New England’s energy provider Eversource suffered a massive data leak in March that compromised the personal information of thousands of customers. Eversource Energy has sent across notifications to its customers to notify them about the breach.
According to the notification sent out by Eversource, the company identified a misconfigured cloud storage on 16th March that exposed the personal information of customers, such as their names, addresses, phone numbers, social security numbers, service addresses, and account numbers. Further investigation revealed that the leaked data belonged to customers residing in eastern Massachusetts.
The data leak was detected and fixed on the same day and the company’s security team confirmed that the exposed data wasn’t used illegally or stolen or misused by unauthorized third parties.

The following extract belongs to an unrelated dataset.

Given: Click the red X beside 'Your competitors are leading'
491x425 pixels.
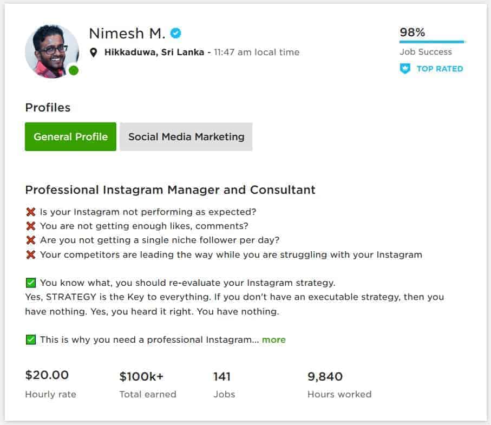Looking at the screenshot, I should pos(30,254).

CyberScout, the cyber security company handling customer services on behalf of Eversource, published a document with additional details about the security incident, stating that the exposed files were created in August 2019 and included personal information of 11,000 Eversource customers residing in eastern Massachusetts.

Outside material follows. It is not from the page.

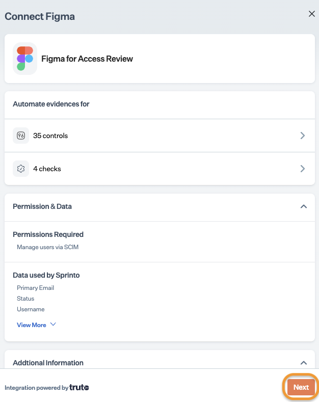The width and height of the screenshot is (319, 402).
Task: Click the View More down chevron
Action: (53, 325)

For affected customers, Eversource is offering a free one-year identity monitoring service through Cyberscout.
Commenting on Eversource leaking the personal data of around 11,000 customers via a misconfigured cloud storage server, George Papamargaritis, MSS Director, Obrela Security Industries, said that this incident highlights how cloud security misconfigurations can be detrimental to organisations and put their customer data in jeopardy and potentially at risk of hacking.
According to Obrela’s Q1 threat data, cloud attacks on oil and gas organisations have increased by over 24% in Q1 2021 compared to Q1 2020, indicating that hackers were already aiming at gaining access to the company's data records even before the leak occurred. Eversource, however, maintains that the exposed data was not accessed by third parties before the leak was discovered and plugged.
According to Niamh Muldoon, the global data protection officer at OneLogin, this breach acts as a reminder to all on how data is like ‘liquid gold’ and what appears not to be particularly dangerous from a cybersecurity perspective, has a huge impact from a privacy breach perspective as the data stolen can be used, harvested and mined to understand user behaviours and preferences.
“Although the investigation into this breach is still ongoing, and Eversource has reassured customers that they believe personal data has not been compromised, customers should still take precautions, especially those residing in eastern Massachusetts.
“For customers who may have been potentially affected by this breach, it is best practice to act with caution, as if your personal details have been affected, particularly as highly sensitive data was stored in the compromised files. Therefore, be wary of messages coming from unknown sources, and consider changing your passwords associated with this account, especially if they are duplicated across other personal accounts,” she added.